行員が詠んだ俳句はたくさんあるわけだろうが、名指しではっきりと銀行名を詠み込んだ大胆な俳句を、私は寡聞にして知らない。のっけから「三井銀行」とは、あっぱれ。いかにもしづの女(じょ)らしい。ちなみに同行は私盟会社として明治九年に創立されている。現・三井住友銀行。人は好むと好まざるとにかかわらず、さまざまな事情を抱えて銀行に出入りするわけだが、「衝いて出し」ときの秋風はさわやかで心地良かったのか、あるいは耐えられないものだったのか。しづの女のよく知られている句「短夜や乳ぜり泣く児を須可捨焉乎(すてつちまをか)」とか、他の句にある「…ぶつかり来」「…ピアノ弾け」などの強い表現に敢えてこだわって類推すると、憤然と、あるいは昂然と銀行の頑丈な扉を押し開けて外へ出て、秋風に立ち向かって行くような勢いが感じられてならない。いや「扉の秋風」ゆえ、ここでは扉そのものがもはや秋風なのであり、外なる秋風への入口そのものなのだろう。川名大は、しづの女について「姉御肌の人柄で、知性と意力と熱情の溢れた力強い母性の行動力が特色」とコメントしている。杉田久女を含めて、こういう女性も「ホトトギス」に所属していたのだ。川名大『現代俳句・上』(2001)所載。(八木忠栄)


October 17102006

 小鳥来るはじめて話すことばかり

                           明隅礼子

語「小鳥来る」は、秋に渡ってくる鳥のなかでも鶇(つぐみ)、鶸(ひわ)などの鳥に限定されて使われる。身体の小さな鳥たちが賑やかにさんざめく様子もさることながら、「コトリクル」の愛らしい響きには華やぎがあり、続く「はじめて話すことばかり」の調べにも明るいきらめきを感じる。並ぶ句に「胎の子の四方は闇なり虫の夜」とあることから、掲句もおそらくお腹の子へ語りかけているのだと推察する。というのも「話す」の文字を使ってはいても、どこか人の気配を感じさせない静謐さを漂わせているからだ。とかく秋という季節が持つ背景が、ひとりきりの空気を引き出すからだろうか。小鳥たちが頭を寄せ合う景色をゆるやかにまとい、静かにひとりごちている作者の姿がある。そこから見える風景や、自分のこと、家族のこと、そしてどんなにかあなたをみんなが待っていること。清らかな秋の光りに包まれ、それは歌うようにいつまでも続き、お腹の子が耳にするはじめての子守唄となっていることだろう。
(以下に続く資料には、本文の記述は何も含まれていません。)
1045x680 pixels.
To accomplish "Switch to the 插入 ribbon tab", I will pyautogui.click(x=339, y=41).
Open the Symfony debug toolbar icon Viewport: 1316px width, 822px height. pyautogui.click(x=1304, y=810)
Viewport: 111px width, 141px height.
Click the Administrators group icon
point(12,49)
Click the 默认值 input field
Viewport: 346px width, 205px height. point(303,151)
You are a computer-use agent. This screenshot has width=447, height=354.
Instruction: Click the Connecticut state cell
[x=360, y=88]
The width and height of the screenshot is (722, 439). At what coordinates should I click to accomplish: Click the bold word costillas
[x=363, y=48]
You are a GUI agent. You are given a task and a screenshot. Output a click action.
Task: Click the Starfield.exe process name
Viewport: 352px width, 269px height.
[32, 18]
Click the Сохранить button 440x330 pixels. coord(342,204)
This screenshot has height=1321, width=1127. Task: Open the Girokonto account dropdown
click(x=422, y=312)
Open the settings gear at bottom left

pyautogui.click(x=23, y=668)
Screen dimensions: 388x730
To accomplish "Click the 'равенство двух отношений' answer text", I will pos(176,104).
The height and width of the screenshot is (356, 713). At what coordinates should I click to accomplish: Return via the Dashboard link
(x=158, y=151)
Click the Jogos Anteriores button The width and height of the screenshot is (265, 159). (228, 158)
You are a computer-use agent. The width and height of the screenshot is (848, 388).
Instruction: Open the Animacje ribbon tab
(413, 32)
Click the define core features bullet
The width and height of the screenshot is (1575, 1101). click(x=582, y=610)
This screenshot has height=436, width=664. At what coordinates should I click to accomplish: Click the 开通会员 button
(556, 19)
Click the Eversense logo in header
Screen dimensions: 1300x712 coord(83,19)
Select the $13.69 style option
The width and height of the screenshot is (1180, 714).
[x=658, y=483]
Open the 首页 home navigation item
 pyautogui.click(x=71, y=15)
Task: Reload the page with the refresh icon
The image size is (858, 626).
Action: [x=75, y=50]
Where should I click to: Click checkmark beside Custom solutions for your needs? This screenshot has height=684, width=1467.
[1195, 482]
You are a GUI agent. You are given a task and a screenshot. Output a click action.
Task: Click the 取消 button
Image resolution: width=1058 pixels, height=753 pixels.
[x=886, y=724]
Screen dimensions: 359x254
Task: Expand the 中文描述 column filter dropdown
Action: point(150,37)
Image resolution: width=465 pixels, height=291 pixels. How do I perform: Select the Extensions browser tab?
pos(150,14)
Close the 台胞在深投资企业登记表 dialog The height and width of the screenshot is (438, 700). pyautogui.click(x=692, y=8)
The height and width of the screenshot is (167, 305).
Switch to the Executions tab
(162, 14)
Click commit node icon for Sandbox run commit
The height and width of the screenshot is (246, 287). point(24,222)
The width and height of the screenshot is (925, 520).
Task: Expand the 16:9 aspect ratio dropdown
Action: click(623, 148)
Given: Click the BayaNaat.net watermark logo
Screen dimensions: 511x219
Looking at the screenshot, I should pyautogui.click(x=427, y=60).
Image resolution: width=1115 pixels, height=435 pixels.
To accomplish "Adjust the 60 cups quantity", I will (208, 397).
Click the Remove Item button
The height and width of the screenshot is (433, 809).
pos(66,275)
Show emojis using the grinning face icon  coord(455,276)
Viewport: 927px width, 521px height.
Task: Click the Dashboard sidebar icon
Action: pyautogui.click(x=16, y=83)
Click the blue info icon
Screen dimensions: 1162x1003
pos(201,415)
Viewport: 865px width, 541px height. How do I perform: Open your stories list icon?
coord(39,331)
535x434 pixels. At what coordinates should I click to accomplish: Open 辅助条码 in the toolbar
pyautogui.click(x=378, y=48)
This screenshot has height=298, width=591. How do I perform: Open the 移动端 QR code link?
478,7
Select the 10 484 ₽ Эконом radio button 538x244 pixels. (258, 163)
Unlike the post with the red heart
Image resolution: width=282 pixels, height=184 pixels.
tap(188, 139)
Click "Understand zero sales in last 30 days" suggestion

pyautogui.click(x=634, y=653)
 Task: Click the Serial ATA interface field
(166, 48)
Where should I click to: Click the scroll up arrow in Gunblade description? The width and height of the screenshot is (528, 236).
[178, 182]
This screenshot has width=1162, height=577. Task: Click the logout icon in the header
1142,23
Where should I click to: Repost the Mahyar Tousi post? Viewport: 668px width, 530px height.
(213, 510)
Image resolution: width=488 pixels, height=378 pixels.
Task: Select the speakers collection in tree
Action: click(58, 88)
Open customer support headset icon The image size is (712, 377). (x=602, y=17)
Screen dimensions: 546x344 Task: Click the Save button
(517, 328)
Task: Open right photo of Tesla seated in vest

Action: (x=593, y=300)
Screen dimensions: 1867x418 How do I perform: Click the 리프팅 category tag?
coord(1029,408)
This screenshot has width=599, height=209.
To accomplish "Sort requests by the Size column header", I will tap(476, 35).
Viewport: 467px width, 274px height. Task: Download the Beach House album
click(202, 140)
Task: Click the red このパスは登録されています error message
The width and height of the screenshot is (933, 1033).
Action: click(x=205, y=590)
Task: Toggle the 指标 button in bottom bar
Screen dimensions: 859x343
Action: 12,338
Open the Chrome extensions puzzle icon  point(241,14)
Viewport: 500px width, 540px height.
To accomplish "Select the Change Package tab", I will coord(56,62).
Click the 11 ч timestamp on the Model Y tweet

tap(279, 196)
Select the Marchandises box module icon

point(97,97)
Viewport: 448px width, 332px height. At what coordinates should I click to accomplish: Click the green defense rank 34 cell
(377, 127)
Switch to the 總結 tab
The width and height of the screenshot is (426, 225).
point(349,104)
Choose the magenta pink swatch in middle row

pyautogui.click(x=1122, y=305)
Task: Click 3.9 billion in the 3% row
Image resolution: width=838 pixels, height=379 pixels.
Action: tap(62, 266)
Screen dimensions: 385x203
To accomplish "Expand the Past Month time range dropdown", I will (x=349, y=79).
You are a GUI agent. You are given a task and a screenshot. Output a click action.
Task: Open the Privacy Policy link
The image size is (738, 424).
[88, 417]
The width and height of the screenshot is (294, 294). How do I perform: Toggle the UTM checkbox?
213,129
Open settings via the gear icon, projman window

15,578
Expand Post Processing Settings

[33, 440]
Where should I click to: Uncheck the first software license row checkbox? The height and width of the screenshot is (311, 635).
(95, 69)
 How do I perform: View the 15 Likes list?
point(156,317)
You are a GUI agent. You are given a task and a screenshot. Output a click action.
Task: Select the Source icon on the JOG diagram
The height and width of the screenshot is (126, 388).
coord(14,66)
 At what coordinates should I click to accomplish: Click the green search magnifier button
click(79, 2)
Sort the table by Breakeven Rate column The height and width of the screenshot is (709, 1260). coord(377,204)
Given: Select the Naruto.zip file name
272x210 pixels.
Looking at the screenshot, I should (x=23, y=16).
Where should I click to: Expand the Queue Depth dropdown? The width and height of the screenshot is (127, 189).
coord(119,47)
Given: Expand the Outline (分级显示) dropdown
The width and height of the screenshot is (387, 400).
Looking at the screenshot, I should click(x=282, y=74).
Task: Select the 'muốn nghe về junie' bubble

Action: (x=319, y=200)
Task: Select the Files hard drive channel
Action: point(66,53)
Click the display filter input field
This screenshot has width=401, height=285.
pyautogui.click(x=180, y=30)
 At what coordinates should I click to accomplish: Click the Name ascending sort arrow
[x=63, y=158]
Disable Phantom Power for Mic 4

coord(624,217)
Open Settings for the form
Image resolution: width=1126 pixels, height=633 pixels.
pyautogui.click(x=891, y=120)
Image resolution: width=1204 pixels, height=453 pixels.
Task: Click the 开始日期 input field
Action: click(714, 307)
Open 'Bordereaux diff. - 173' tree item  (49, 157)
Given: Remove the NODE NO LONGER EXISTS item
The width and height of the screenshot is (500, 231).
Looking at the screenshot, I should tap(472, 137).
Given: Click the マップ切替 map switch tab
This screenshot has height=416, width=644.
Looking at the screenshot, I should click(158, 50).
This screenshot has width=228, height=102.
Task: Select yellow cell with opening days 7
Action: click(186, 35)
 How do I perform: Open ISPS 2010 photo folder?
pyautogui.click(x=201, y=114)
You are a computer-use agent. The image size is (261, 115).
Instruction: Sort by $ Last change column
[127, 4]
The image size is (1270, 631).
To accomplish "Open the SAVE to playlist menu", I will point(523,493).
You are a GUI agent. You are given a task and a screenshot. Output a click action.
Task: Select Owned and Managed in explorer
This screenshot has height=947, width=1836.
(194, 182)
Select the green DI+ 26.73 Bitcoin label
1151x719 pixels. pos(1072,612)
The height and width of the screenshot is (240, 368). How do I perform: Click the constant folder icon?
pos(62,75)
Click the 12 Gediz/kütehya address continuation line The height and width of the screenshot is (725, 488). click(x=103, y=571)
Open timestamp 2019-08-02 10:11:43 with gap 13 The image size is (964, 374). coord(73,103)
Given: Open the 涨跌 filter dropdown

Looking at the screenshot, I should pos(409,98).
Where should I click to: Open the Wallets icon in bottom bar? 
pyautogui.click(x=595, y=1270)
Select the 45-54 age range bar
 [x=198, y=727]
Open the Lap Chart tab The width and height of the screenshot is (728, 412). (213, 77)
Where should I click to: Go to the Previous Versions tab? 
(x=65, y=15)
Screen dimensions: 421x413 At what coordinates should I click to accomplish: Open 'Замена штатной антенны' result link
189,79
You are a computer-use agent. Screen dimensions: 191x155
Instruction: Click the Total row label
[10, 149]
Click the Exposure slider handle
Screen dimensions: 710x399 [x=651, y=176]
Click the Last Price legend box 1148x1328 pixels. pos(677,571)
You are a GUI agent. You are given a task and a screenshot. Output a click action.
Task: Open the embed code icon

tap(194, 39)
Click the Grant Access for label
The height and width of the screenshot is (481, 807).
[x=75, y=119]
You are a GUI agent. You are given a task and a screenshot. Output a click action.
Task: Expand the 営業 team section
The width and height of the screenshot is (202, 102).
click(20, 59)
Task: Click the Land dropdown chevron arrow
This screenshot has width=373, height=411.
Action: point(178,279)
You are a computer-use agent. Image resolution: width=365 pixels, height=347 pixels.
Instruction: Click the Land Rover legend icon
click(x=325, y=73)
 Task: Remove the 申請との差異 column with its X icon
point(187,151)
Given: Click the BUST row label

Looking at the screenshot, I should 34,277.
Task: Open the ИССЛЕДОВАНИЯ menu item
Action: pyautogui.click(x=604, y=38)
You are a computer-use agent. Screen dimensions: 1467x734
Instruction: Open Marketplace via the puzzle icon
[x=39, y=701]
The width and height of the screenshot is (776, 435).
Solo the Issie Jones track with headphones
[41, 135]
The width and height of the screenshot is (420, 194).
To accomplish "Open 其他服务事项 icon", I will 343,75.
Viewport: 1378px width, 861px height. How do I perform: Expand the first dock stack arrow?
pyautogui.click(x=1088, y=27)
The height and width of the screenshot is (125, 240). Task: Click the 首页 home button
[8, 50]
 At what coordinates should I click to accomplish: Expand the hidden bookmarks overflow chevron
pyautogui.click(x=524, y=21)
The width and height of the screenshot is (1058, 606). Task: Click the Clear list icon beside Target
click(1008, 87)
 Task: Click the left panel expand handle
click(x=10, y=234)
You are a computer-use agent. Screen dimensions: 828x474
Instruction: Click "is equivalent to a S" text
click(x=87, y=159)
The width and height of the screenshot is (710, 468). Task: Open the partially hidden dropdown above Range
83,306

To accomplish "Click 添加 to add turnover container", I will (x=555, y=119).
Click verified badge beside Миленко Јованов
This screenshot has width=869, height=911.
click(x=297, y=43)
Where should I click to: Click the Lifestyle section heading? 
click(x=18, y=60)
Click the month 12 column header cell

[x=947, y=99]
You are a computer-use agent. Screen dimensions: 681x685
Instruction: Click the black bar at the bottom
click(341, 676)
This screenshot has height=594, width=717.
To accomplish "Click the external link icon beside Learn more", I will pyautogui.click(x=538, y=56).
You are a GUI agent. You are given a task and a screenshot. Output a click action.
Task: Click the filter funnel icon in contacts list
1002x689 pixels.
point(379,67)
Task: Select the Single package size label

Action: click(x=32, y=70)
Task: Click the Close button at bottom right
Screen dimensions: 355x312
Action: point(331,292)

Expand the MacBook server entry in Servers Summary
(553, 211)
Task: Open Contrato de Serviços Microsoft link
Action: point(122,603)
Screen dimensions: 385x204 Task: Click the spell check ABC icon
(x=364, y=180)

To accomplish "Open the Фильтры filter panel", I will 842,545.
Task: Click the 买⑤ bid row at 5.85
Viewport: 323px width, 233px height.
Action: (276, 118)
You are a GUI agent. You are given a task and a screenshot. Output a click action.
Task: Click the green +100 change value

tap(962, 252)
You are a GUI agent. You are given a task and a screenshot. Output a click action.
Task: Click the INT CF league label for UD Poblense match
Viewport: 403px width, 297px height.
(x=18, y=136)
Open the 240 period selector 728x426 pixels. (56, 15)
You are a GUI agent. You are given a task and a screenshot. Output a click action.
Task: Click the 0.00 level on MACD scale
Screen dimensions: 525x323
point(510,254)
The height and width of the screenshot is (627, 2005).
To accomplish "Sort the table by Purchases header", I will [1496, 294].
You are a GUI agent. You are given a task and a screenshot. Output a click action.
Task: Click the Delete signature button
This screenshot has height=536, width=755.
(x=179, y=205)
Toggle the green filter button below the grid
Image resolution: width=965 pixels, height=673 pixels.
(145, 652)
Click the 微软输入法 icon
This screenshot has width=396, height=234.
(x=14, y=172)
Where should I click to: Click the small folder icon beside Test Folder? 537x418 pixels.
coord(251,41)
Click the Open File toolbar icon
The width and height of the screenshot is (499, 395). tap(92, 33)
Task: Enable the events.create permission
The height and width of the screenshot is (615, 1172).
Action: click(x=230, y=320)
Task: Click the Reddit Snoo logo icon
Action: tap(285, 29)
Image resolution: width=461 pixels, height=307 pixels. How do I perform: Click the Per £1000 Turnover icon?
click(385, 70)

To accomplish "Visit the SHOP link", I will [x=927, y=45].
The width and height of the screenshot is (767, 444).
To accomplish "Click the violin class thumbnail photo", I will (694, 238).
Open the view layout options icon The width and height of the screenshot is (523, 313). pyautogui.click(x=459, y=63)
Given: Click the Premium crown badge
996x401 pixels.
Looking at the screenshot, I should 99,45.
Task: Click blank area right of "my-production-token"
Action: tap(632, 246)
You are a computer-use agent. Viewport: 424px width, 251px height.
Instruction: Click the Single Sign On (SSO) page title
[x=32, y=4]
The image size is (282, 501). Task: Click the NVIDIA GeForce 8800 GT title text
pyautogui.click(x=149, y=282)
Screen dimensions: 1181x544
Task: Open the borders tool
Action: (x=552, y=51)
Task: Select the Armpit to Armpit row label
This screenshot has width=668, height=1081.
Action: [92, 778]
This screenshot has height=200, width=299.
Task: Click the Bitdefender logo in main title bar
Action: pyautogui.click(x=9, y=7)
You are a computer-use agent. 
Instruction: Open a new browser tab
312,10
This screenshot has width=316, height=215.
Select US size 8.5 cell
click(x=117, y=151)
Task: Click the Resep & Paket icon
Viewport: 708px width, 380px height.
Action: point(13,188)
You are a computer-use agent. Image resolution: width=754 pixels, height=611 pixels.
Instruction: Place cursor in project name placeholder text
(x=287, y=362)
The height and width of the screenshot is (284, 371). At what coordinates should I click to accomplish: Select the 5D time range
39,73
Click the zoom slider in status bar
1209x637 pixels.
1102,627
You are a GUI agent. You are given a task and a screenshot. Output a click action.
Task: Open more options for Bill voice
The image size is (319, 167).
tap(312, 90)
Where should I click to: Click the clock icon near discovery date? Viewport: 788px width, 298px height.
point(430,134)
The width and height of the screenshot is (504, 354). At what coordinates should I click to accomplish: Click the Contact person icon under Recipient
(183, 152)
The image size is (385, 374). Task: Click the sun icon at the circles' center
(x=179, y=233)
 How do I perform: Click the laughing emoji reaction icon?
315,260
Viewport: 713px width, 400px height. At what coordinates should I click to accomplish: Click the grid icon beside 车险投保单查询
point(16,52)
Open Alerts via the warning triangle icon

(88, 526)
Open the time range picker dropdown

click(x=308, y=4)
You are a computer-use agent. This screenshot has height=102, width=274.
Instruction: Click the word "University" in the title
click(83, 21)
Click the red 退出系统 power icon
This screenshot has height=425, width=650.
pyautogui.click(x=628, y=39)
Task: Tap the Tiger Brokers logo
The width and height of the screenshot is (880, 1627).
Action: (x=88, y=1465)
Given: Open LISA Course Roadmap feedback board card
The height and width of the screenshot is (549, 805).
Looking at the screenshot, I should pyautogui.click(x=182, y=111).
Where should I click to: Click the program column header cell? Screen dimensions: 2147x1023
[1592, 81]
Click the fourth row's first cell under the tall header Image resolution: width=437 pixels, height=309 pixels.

精神的な父親の自覚と違い、母親の自覚は常に肉体的なものだが、女性も出産と同時に瞬時に母親になるのではない。自分のなかにもうひとつの命のある不思議さを躊躇なく受け入れたときから、こうして胎児と濃密なふたりきりの時間をじゅうぶん過ごしつつ、母性は茂る葉のように育っていくのだろう。「はらはらと麒麟は青葉食べこぼし」「しやぼん玉はじめ遠くへ行くつもり」なども羨望の句。『星槎』(2006)所収。(土肥あき子)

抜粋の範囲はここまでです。